Lea Matthews, director of ministry operations at St. Paul and St. Andrew, will be commissioned as a deacon in June. In July, she will take on the role of associate pastor of family life and connection. She also signed the open letter.

“While I understand that I risk my standing in The United Methodist Church with this public step, I do so following the way of Jesus. I do not walk this path alone. I am surrounded by a cloud of witnesses, made up of my fellow signers, our brave allies in this conference, and my church family at SPSA, who offer prayerful support. I sign in solidarity with those on the letter, and acknowledge that there are many others across the denomination who are not as fortunate as we are here in the New York Annual Conference,” she said.

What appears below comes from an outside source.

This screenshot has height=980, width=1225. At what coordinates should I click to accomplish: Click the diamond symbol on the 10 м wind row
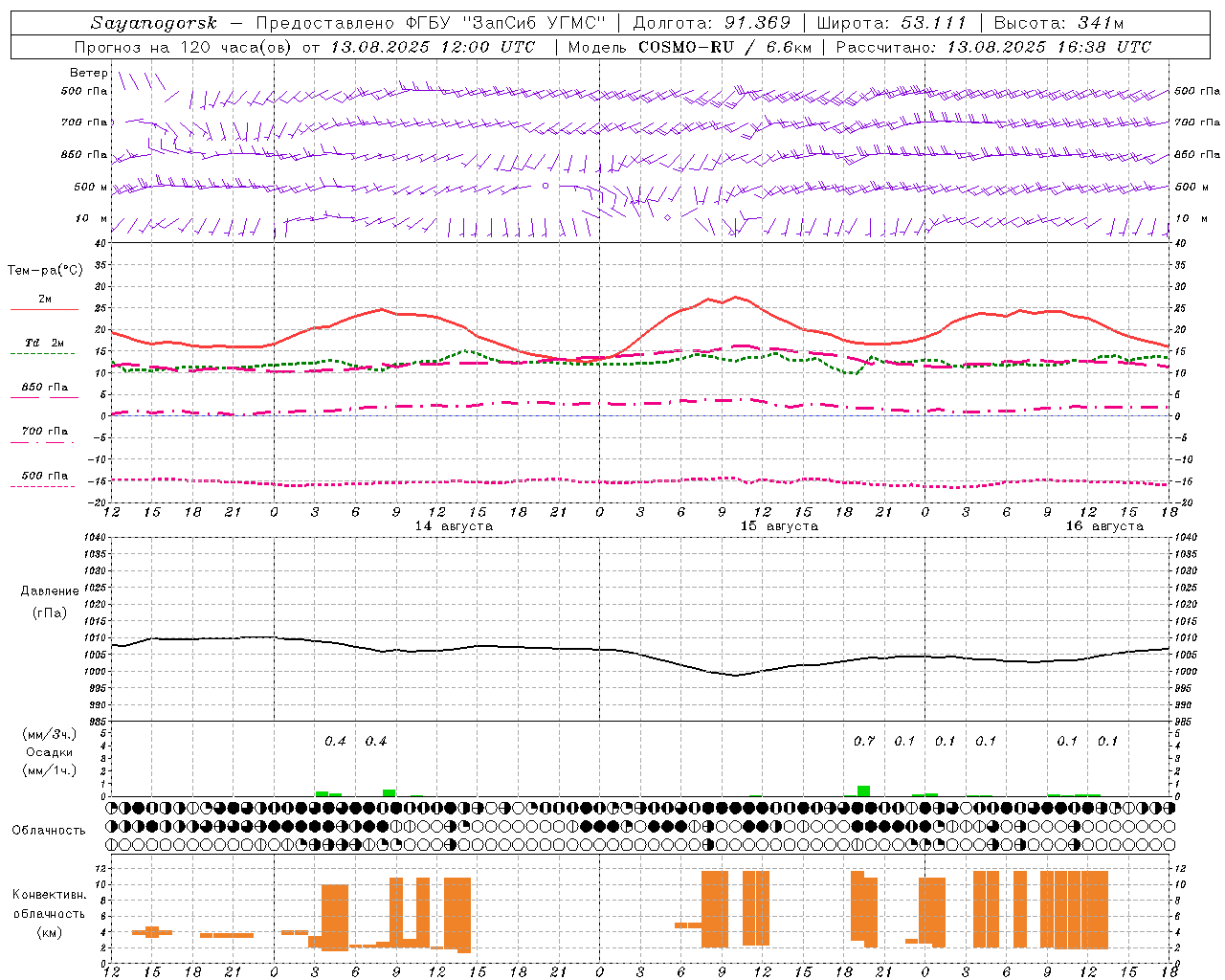tap(667, 217)
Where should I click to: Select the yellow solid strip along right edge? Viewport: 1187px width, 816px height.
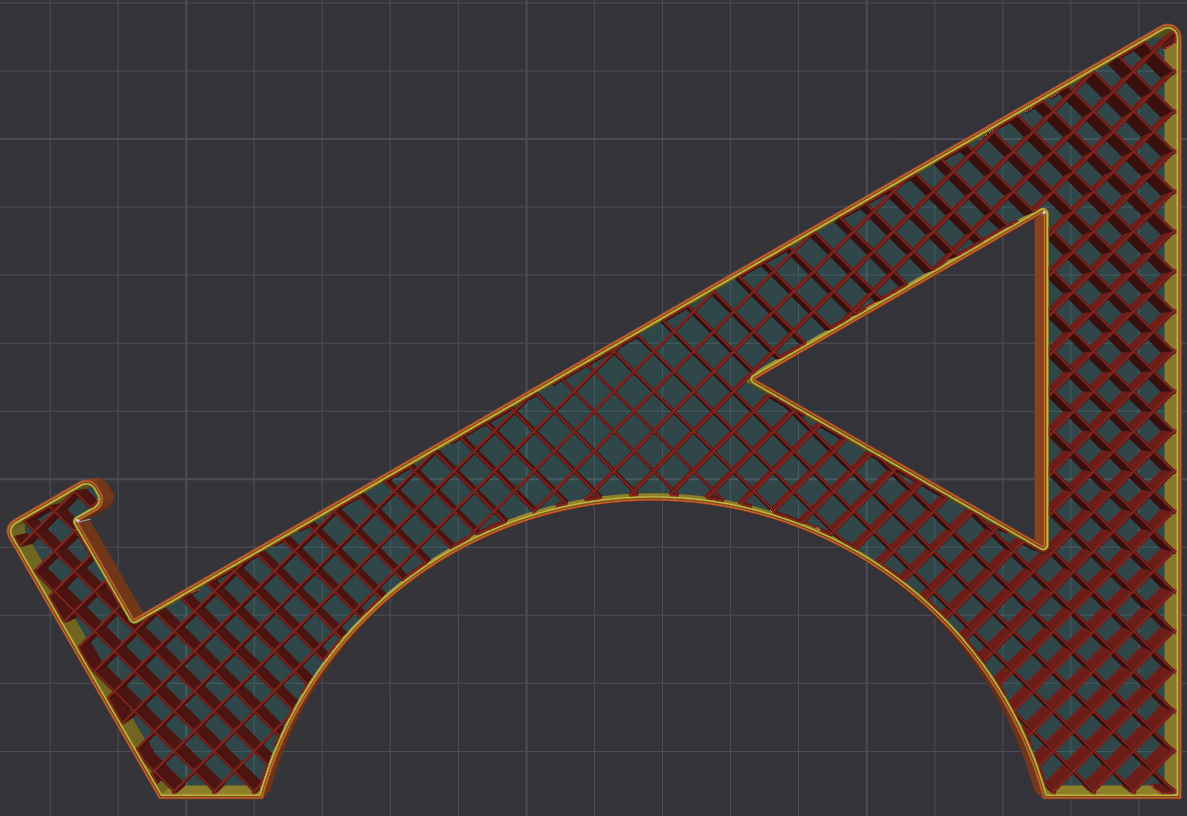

The New York Conference has spoken out against the denomination’s exclusion of LGBTQ people from ordained ministry for decades. On March 1 the conference’s board of ordained ministry announced it would not consider sexual orientation in evaluating a clergy candidate even if that individual has a spouse of the same gender.

Bishop Jane Allen Middleton, interim episcopal leader of the New York Conference, said the statement from the 15 pastors and candidates for ministry brings a new reality: “We are not of one mind on this issue.”

Middleton asked for patience, understanding and love from those who made the statement and from those who believe the pastors are wrong.

“I hope and pray that there will be a new day in The United Methodist Church where all persons are welcomed and fully accepted. As we continue to live together with our differences, let us remember the words of Paul, ‘And now these three remain: faith, hope and love. But the greatest of these is love.’ [1 Corinthians 13:13].”

The bishop said she would send a pastoral letter to some members of the conference later on May 2.

Time to stand up

“The church is asking us not to be fully human. There comes a time when oppressed people have to stand up for themselves and their lives and this is our time,” said the Rev. Sara Thompson Tweedy, chair of Methodists in New Directions, which organized the group effort to release the letter.

Tweedy faced an official complaint in 2013 for being a “self-avowed practicing” gay clergy member. The complaint was dismissed after 14 months of investigation.

Pleading for a change

“There are 15 of us who are nervous, scared, excited and holding together because we believe we have to tell our truth, and I hope the church listens,” Tweedy said.

Dorothee Benz takes part in a panel discussion during the 2016 Pre-General Conference Briefing in Portland, Ore.  Photo by Mike DuBose, UMNS
Dorothee Benz takes part in a panel discussion during the 2016 Pre-General Conference Briefing in Portland, Ore. 
Photo by Mike DuBose, UMNS

Dorothee Benz, a delegate to the 2016 United Methodist General Conference and founding member of MIND, said for more than 40 years, LBGTQ people have been pleading for a change.

Benz said the institutional channels to change are closed to LBGTQ people.

“We have no other ways to plead with the church to make a change other than direct action,” she said.

“This is big step forward, it is hugely inspiring to me as a lay person whose job is not on the line to have my clergy colleagues to do this and to do this as a group is powerful,” Benz said.

Tweedy agreed.

“I have never ever had a bishop ask me how it feels to be an out LGBTQ clergyperson — not one,” Tweedy said.

Lamb said he thinks about “children in our churches that hear this harmful rhetoric that they are incompatible with Christian teaching and how this does violence to our souls.”

“We cannot pretend to somehow excise the queer parts of ourselves; we can no longer be forced to separate our sexuality and spirituality – a part of ourselves that is interconnected – in order to stay in ministry,” he said.

The letter named clergy and clergy candidates who have faced complaints or been removed from United Methodist ministry: Cynthia Meyer, Benjamin Hutchison, M Barclay, Amy DeLong, Drew Phoenix, Beth Stroud, Karen Dammann, Rebecca Steen, Mark Williams and Rose Mary Denman.

The letter ends by calling on all United Methodists to refuse “their own complicity in our denomination’s systemic oppression” of LGBTQ people and “to protest this injustice at General Conference and elsewhere until it is finally ended.”